I have a 2 Losi XXX MF2. I have been running brushed motors with a Novak duel esc and Spectrum radio system in one and was considering how to build the other one. I was told at my LHS that a brushless system was too much for the MF2. I have no experience with brushless but I have heard good things. Could I run a brushless system in the MF2 and if so what is a good system?


----------



## mrhenning (Jul 27, 2006)

Hello,
I'm running a 13.5 in mine and I love it. I'm using a LRP esc and it works just fine. I think what he is trying to say are some guys are sticking 5.5 and 6.5 in them and that might be too much for some drivers. I also have a 7.5 but thats a little too much for me, but this summer outdoors should work well. Good luck


----------



## mdy120 (Nov 21, 2006)

Thank you for the info - so the car should handle it but the limiting factor would be driving skills if I understand correctly.


----------



## mrhenning (Jul 27, 2006)

Thats correct!


----------



## OvalTrucker (Dec 14, 2003)

You will be very happy putting a brushless in your XXX. I have the Losi Truck and Buggy XXX's and run brushless in both of them. I have the 5800 in the truck and a 4300 in the buggy. The truck is pretty darn fast. The best thing about it is no dirt in the motor, no maintenance on the motor. Just charge it and run.


----------



## FishRC (Sep 28, 2001)

I run a MF2 with the Novak SS+ and the 5800 (8.5) motor. IT runs great and has all the power I need. Others I have seen run 6.5 or even a 5.5 but they are either nuts or very good drivers. No fear putting a 5800 in a MF2 and you will find your on the track more since the maintenance is lower.


----------



## badassrevo (May 8, 2006)

I have a MF2 and run both a 13.5 and a 5800 with no problems at all.


----------



## Trixter (Oct 8, 1998)

I was a long time "stock" truck racer.
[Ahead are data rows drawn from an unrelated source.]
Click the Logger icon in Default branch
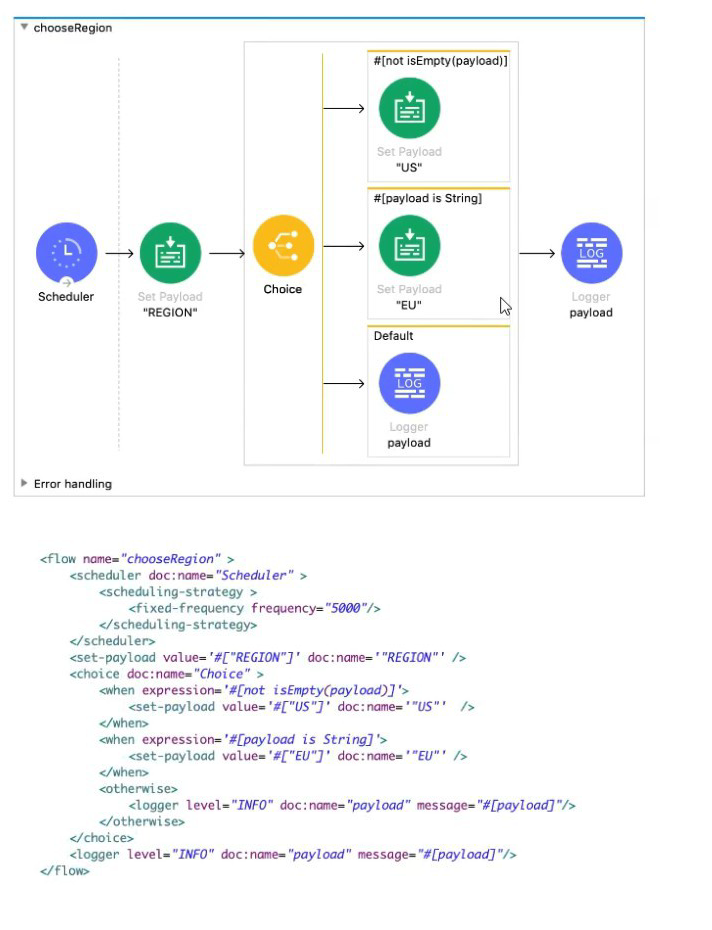The width and height of the screenshot is (712, 930). (x=409, y=383)
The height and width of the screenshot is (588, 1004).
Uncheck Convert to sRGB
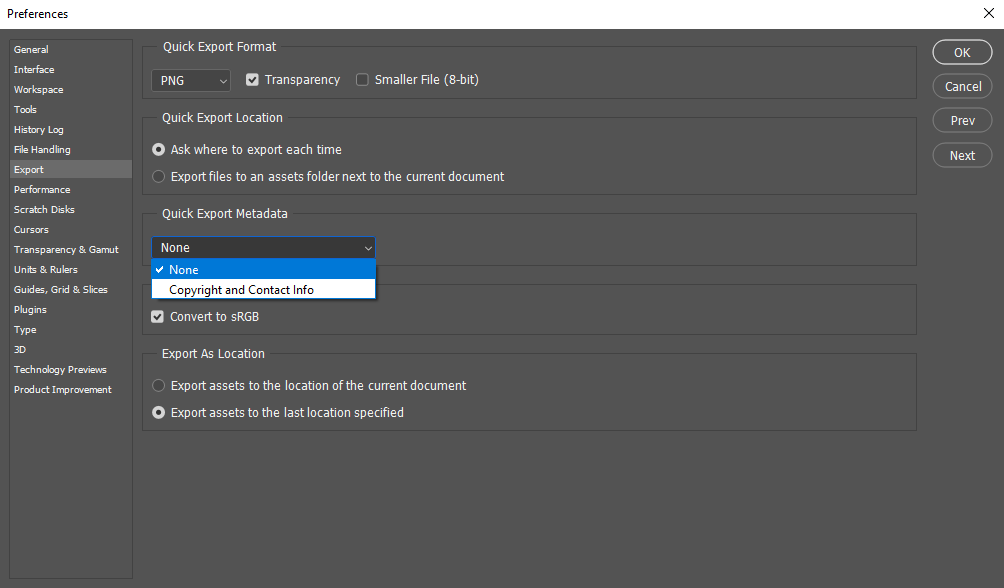[x=157, y=315]
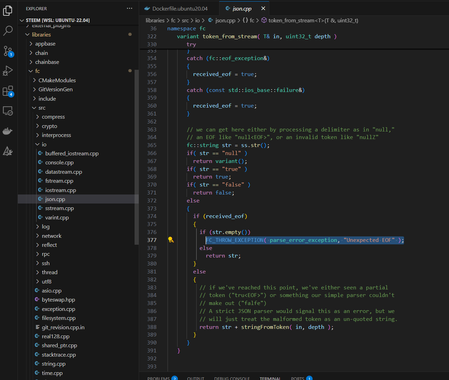This screenshot has width=449, height=380.
Task: Open the Docker view icon
Action: pos(8,131)
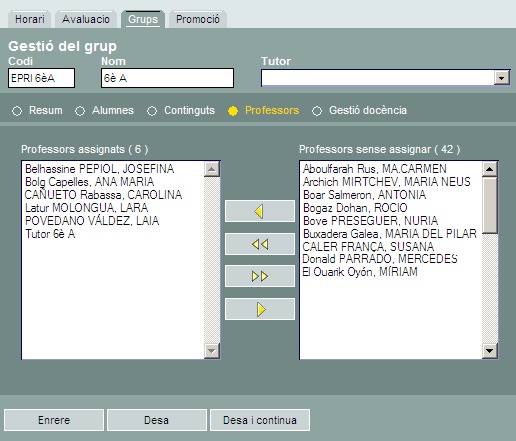Choose the Gestió docència radio option

pyautogui.click(x=317, y=111)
I bought the SS5800 when they first came out, put it im ny MF2, and have been racing it fearlessly ever since. I upgraded to the SS+ speed control recently and am still going strong. I also put the endbell/bearing, and rotor upgrade in the 5800 motor. I had been runing it for 2 full seasons on offroad and I had not touched the motor. When I took it apart to install the upgrade, it was clean as could be. My Lathe and motor parts boxes have cobwebs on them and I think I have found someone to buy all of my "old motors and stuff"

Thank you (all of the forward looking R/C'ers) for the brushless systems.


----------